What to work on:
Write out the passage from the forum posts about Funko figures below, starting at "a 47-year-old chainsaw" and ending at "15:07 (nine years ago)".

Supplied text:
--- START ---

Funko has gotten in on the hype, and here are their first two figures:

http://nerdapproved.com/wp-content/uploads/2016/08/barb-funko-480x600.jpg

http://nerdapproved.com/wp-content/uploads/2016/08/funko-eleven2.jpg

a 47-year-old chainsaw artist from South Carolina (Phil D.), Friday, 26 August 2016 15:02 (nine years ago)

Goddamn it, Funko. Every time I think I've tamped down my desire to tread the dark path of starting to buy your shit...

An Automatic Response To Things That Are Bullshit (Old Lunch), Friday, 26 August 2016 15:07 (nine years ago)

b) kinda bummed to see so much obsession w/ catching/naming the references. quotes of famous flicks aren't pokemon, fuck. you aren't clever for finding them OR for being annoyed by them. it's part of the grammar of the show?

The big things this pulls from are major/iconic Hollywood films and nobody feels impressed with themselves for “catching” them, just maybe annoyed by the fan service/nostalgia pandering that makes up the “grammar of the show”.

xpsts

circa1916, Friday, 26 August 2016 15:19 (nine years ago)

--- END ---

Data excerpts:
--- START ---

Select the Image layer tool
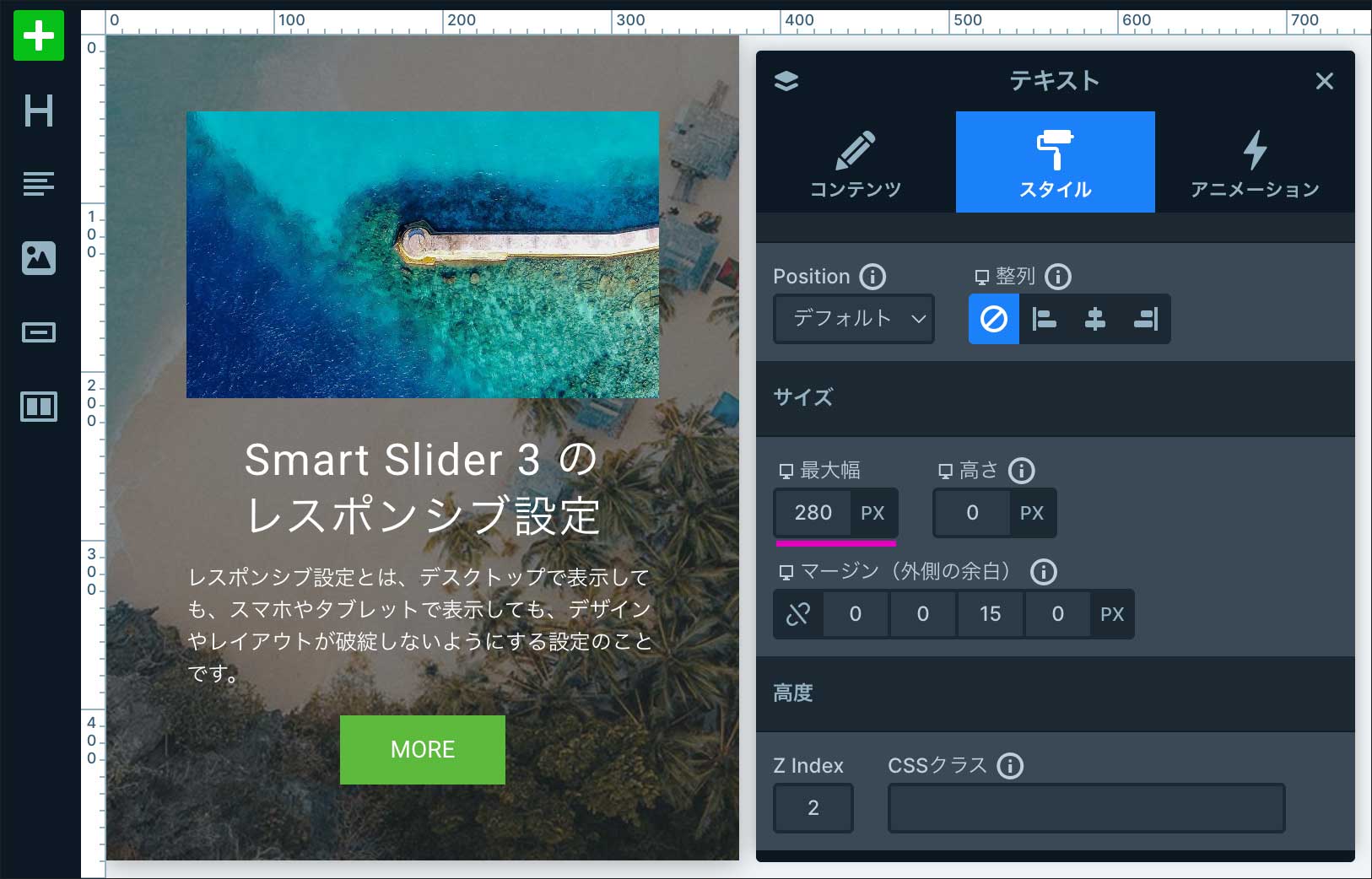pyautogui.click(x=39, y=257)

--- END ---
--- START ---

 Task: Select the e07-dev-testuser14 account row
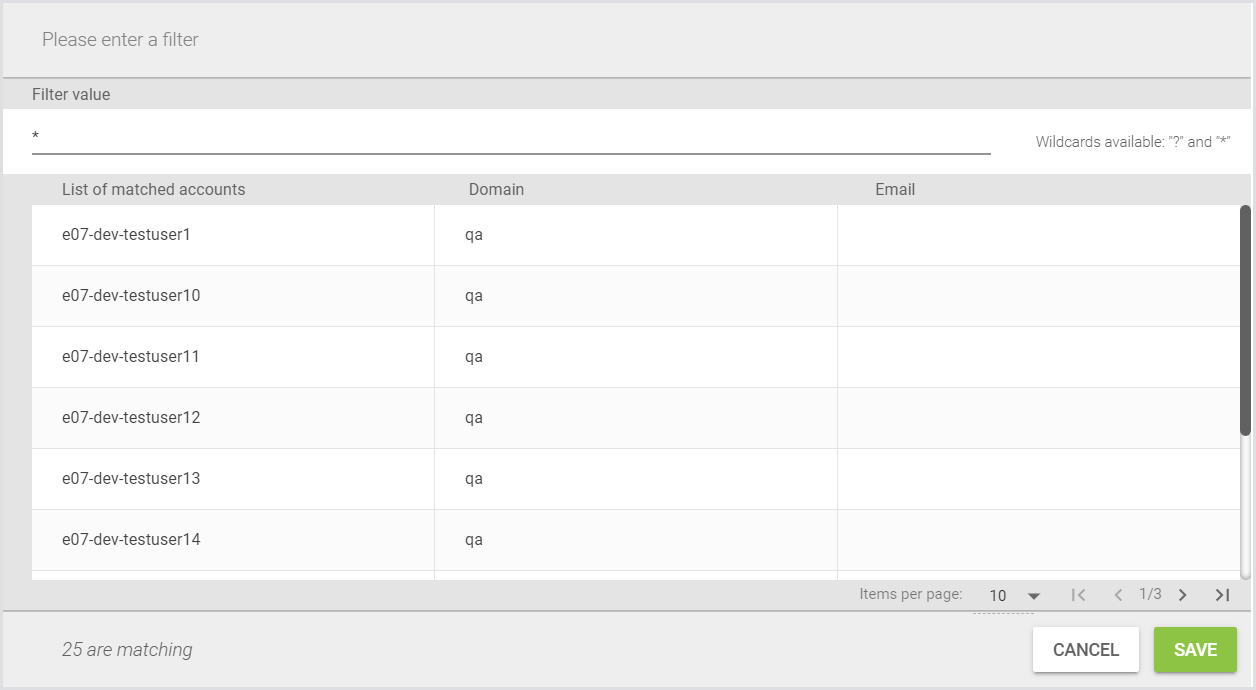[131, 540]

--- END ---

Answer:
a 47-year-old chainsaw artist from South Carolina (Phil D.), Friday, 26 August 2016 15:02 (nine years ago)

Goddamn it, Funko. Every time I think I've tamped down my desire to tread the dark path of starting to buy your shit...

An Automatic Response To Things That Are Bullshit (Old Lunch), Friday, 26 August 2016 15:07 (nine years ago)